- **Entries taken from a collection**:
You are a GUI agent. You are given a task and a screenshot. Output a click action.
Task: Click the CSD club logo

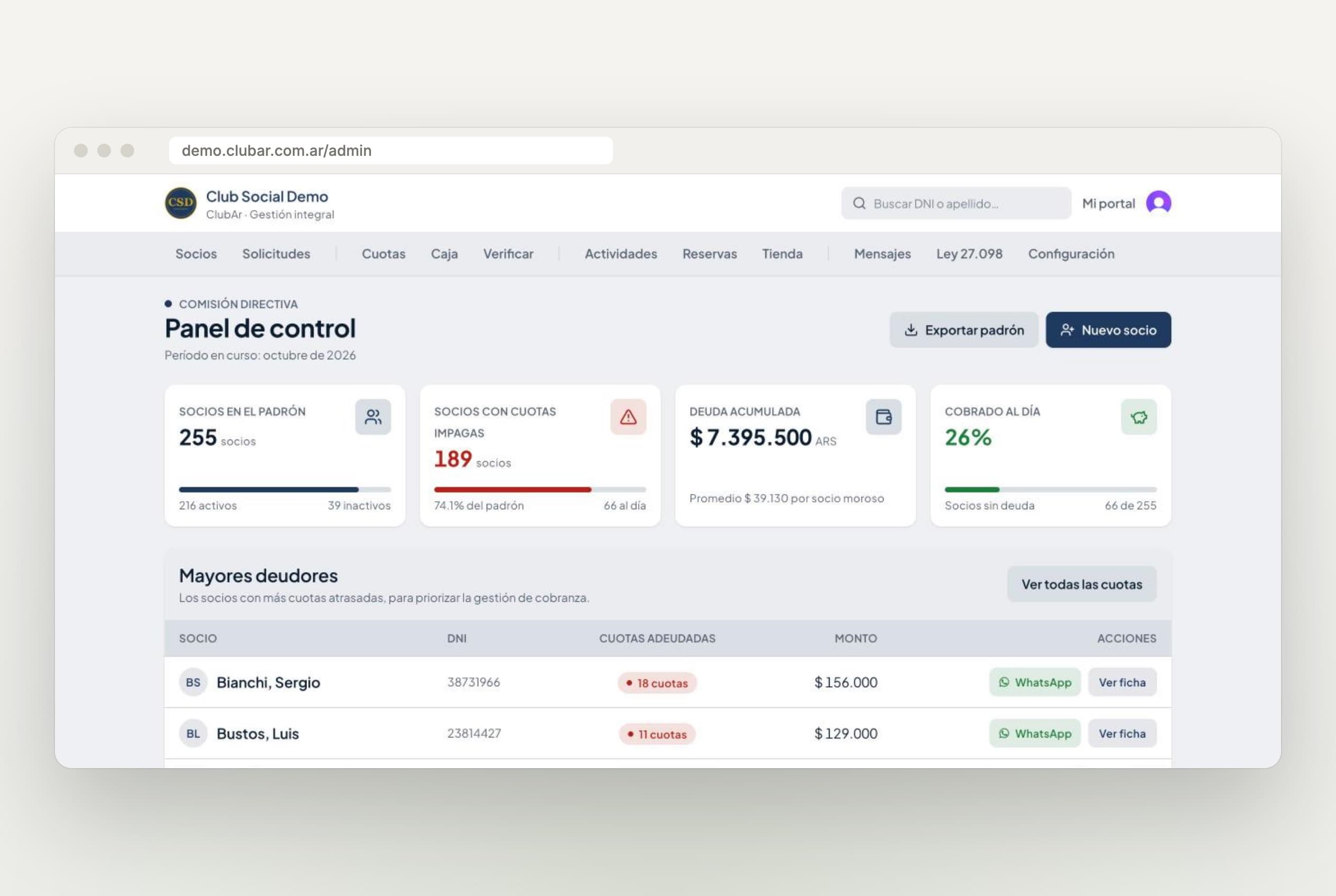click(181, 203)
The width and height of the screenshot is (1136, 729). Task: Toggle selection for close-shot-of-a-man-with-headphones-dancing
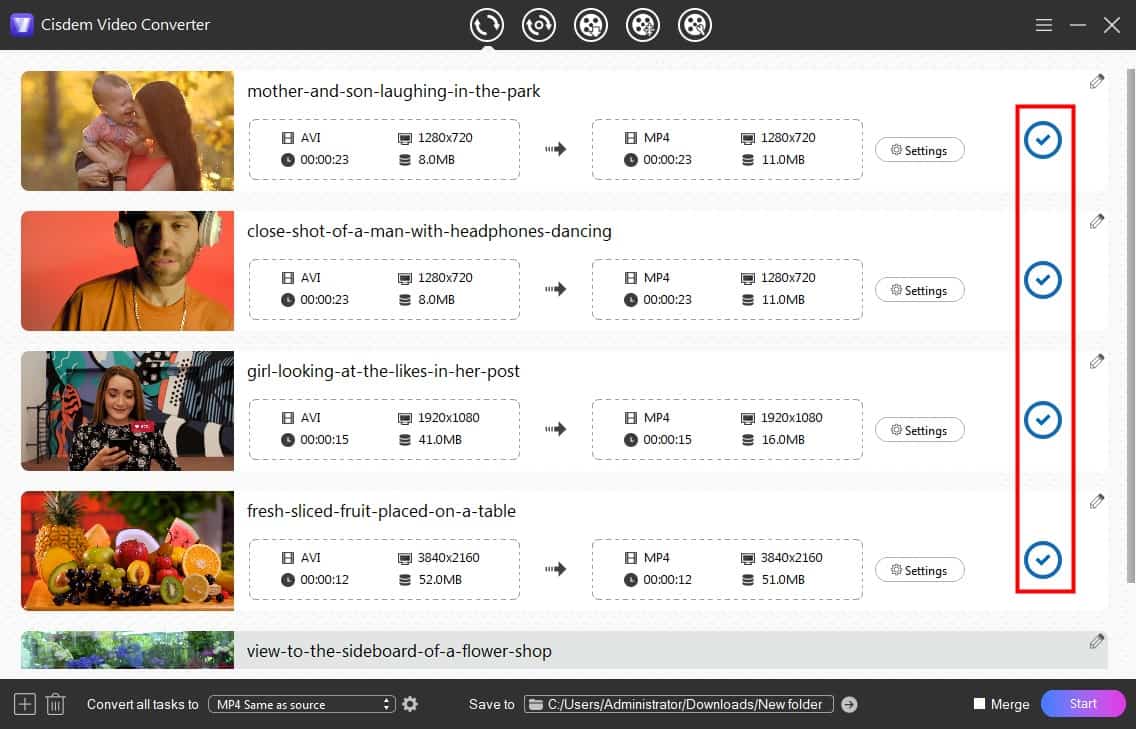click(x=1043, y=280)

- **ACTIVITY**: Verbatim copy, images excluded: transcribe all the entries above.

- **TASK OUTPUT**:
You are a GUI agent. You are given a task and a screenshot. Output a click action.
Task: Click the CSD club logo

click(181, 203)
The width and height of the screenshot is (1136, 729). Task: Toggle selection for close-shot-of-a-man-with-headphones-dancing
click(x=1043, y=280)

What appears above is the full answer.